------ Recorded data ------

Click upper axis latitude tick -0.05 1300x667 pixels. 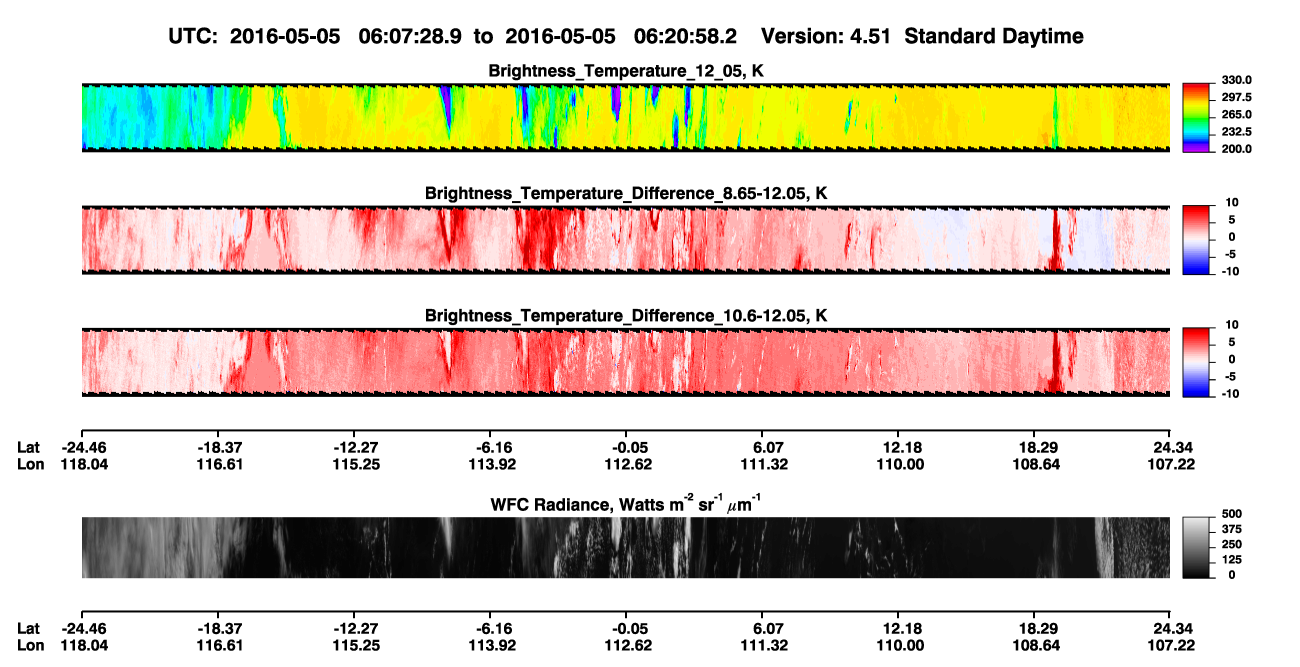pyautogui.click(x=630, y=447)
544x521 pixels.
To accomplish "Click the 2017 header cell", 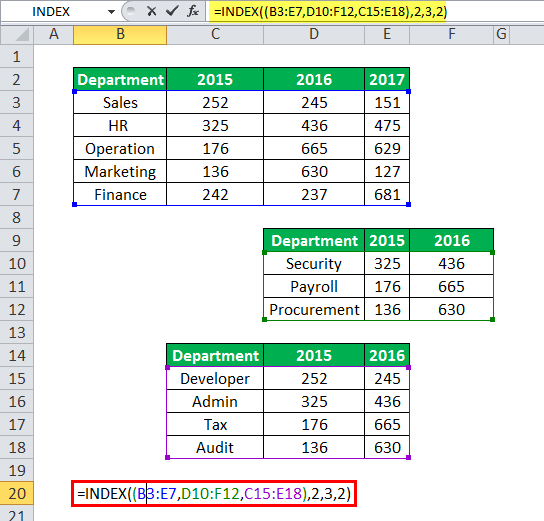I will coord(387,79).
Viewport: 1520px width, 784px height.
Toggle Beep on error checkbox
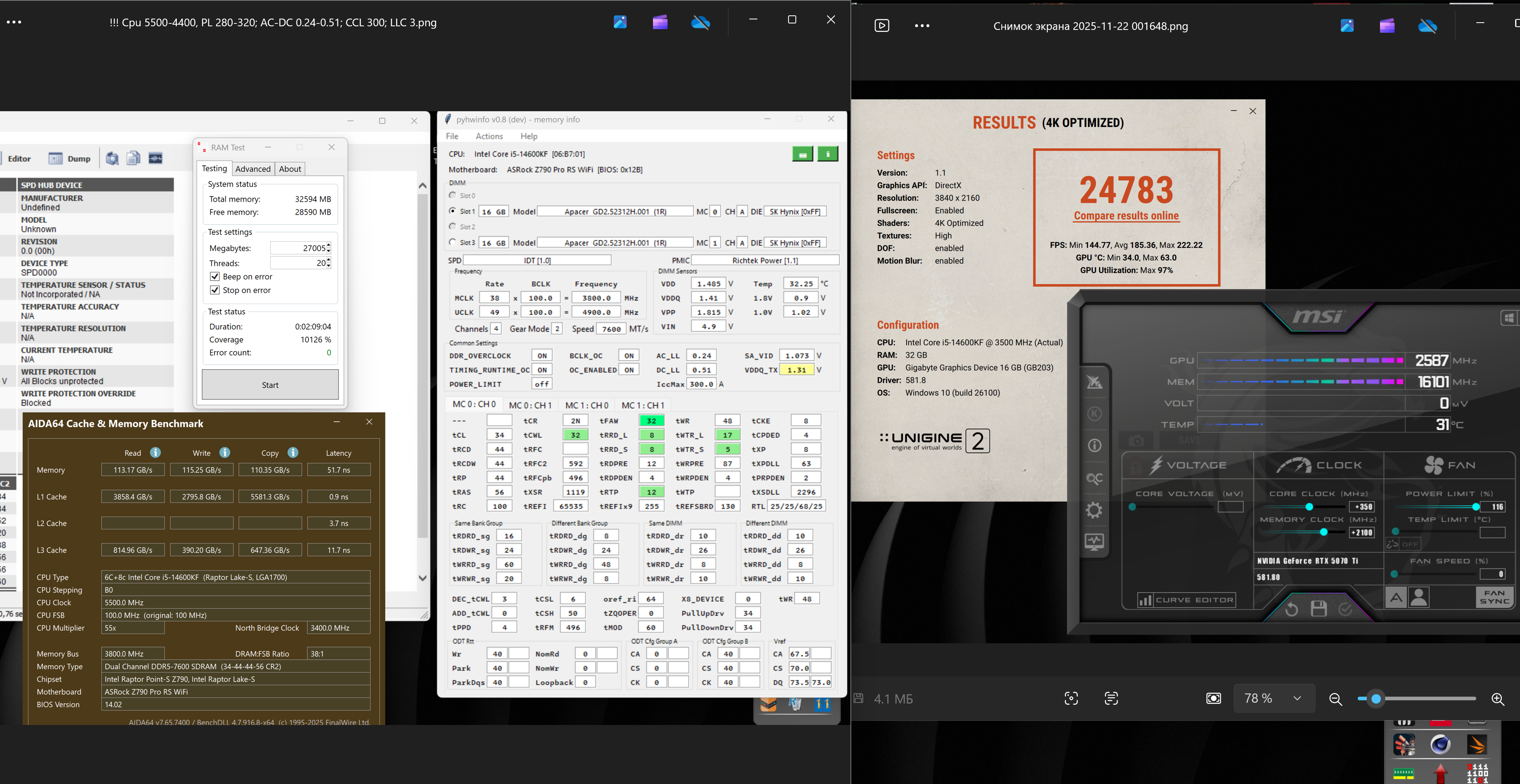click(215, 277)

------

=== Directive ===
Rewrite the lines from the one containing "Viewport: 1520px width, 784px height." through the end of the data, swapping "Beep on error" for "Sound on error" and keeping everything else unchanged. Omit the pictures from your answer.

=== Response ===
Viewport: 1520px width, 784px height.
Toggle Sound on error checkbox
click(215, 277)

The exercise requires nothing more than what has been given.